Deadline: A boundary line in a prison that prisoners can cross only at the risk of being shot. — YourDictionary
Let me elaborate on that mindset. Testing (including test scripts, and test data) is often the lowest value proposition in SDLC, which is very wrong. If these programmers are doing a good job, coding was well based on the specification, testing might not even be needed. In the Waterfall model, the testing is just a final check, an assurance. That’s why “software testing is also called Quality Assurance”.
With Agile (even doing fakely), there is a lot more testing effort. Software testing becomes more and more the bottleneck of software development. Over the last two years, based on my observation, the number of manual software testers is typically ~1.5 times of software developers.
The solution is, of course, Automated End-to-End regression testing, however, few have real knowledge and experience. That’s why we see many software teams doing Fake End-to-End Test Automation. Sigh!!!
FAQ
1. Manager: “I have to deliver all the features by X Date”.
No, you don’t. Your actual fear is that certain features (not all) won’t be in production, after missing the deployment date. Still, remember the Microsoft Windows Vista disaster? The worse was actually meeting the deadline with badly implemented features!
How to get over the fear and anxiety? What I tell you, I deploy to production every day (if there are changes made), would that change the opinion? The reason I could do that: Automated End-to-End Regression Testing multiple times a day (if there are changes made).
Think about a real-life scenario that we all have experienced. If there is a bus/train that only comes once a day, you will worry about missing that for sure. But if there is one every 10 minutes, your anxiety about this would totally disappear.
Selenium enables ‘releases twice a day’ at Facebook
“Facebook is released twice a day, and keeping up this pace is at the heart of our culture. With this release pace, automated testing with Selenium is crucial to making sure everything works before being released.” — DAMIEN SERENI, Engineering Director at Facebook, at Selenium 2013 conference.
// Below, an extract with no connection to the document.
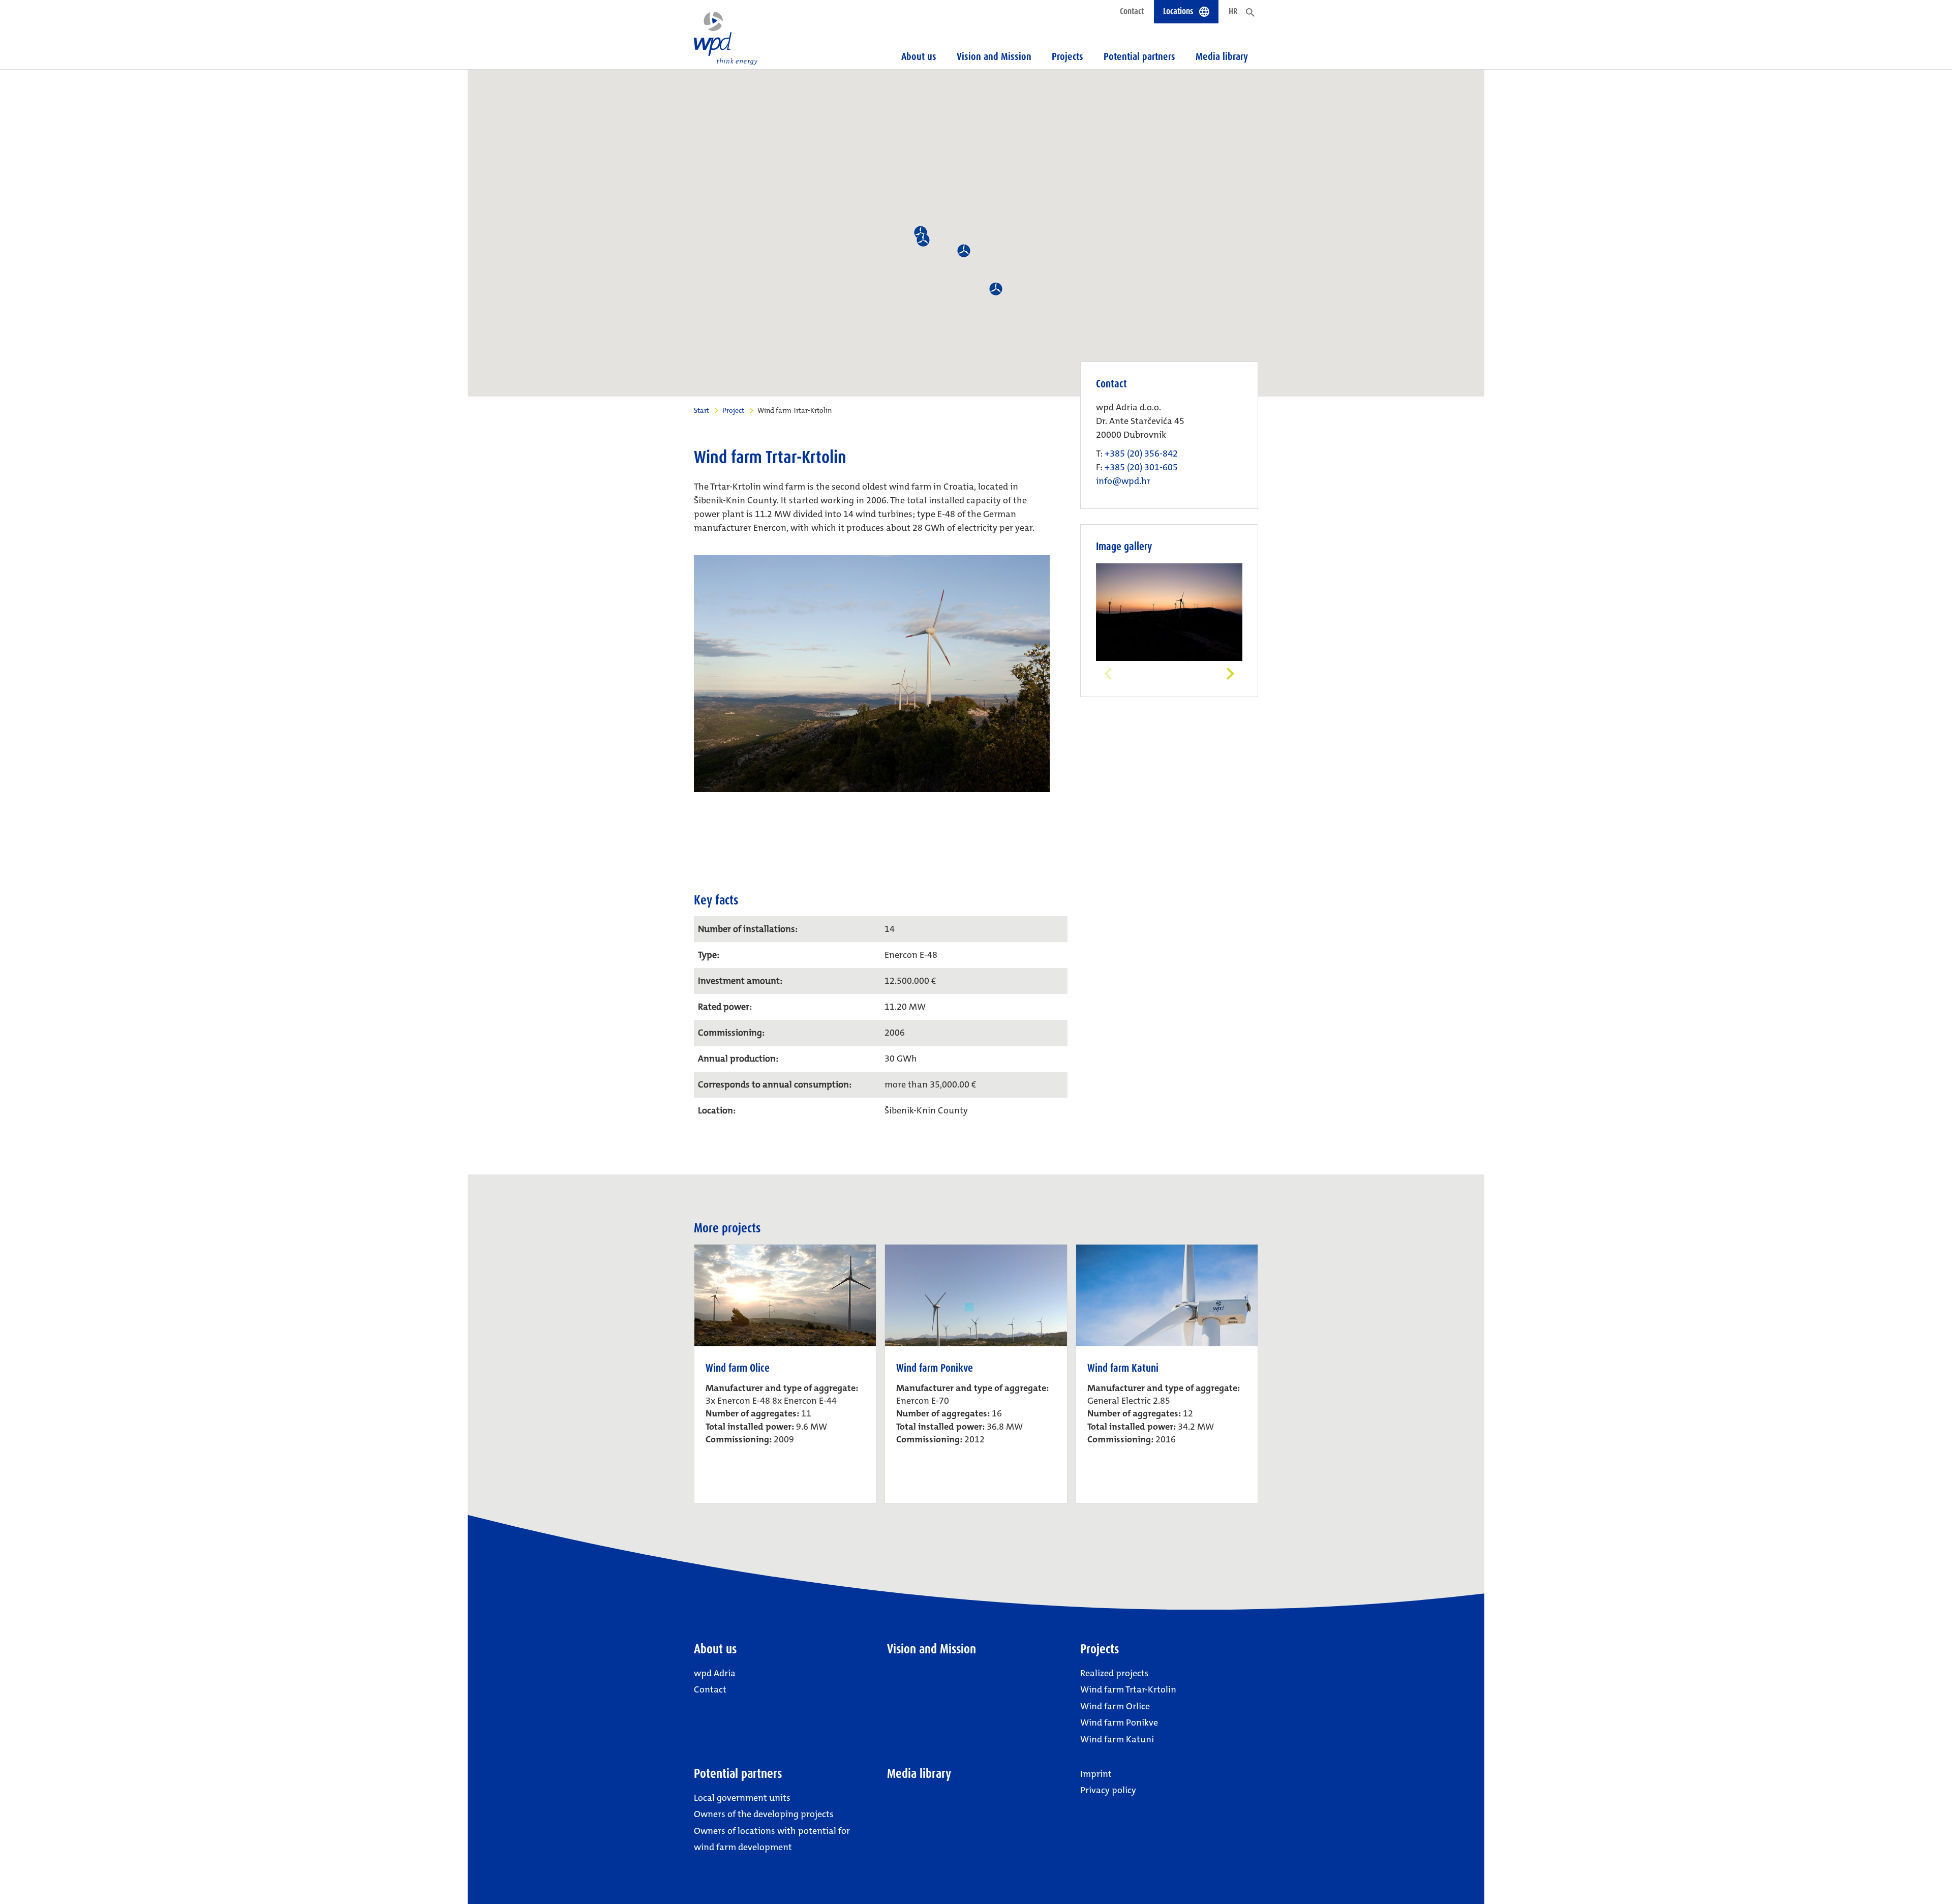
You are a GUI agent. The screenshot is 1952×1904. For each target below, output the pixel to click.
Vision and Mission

Clearly, Selenium WebDriver (a free, open-source, End-to-End Web Test Library) helped Facebook achieve that. If you are a CIO or a senior manager, shouldn’t you be starting to question: why my principal software engineer, agile coach, and test lead always recommend failed (and often expensive) test automation framework/tools?!
Check out my other articles:
Recommend a Great CI/DevOps Presentation: “Continuous Integration at Facebook”
Why Do Most UI Test Automation Fail?: Wrong choice of automation framework, Wrong test scripting language
Test Automation Camel, a metaphor that explains why most test automation attempts failed?
Benefits of Test Automation and Continuous Testing series: Executives, Managers, Business Analysts, Developers, Testers and Customers.
2. Manager/Software Engineer: “I have to how to do automated End-to-End testing?”.
Learn it. As a matter of fact, engineering means a repeatable and highly-reliable process, isn’t it?
Once, I was rehearsing my presentation in flight for an international conference. The sitting-next passenger saw it (my presentation has a lot of demos, including live ones) and chatted with me. He was an electronic engineer and was also quite familiar with software development. He told me: “In his work, he needs to provide test reports of passing every electronic gate (which I don’t quite understand, or I remembered that term wrongly). That’s the common practice to ensure quality, every engineer does that. However, you are the first software engineer I met who do have a repeatable quality-checking process to verify your work”.
Imagine your software team somehow was sent to build a bridge. The software project manager only cares about made-up velocity charts based on estimated story points; architects spent the most time in meetings; engineers care little about quality (‘it compiled’); there was virtually no repeatable quality control process. Will you dare to drive your family car on the bridge? I doubt that!
Advice
Make this (knob-turning) an interview question for software managers, agile coaches and ScrumMasters. You will be surprised how many candidates do not understand proper software development.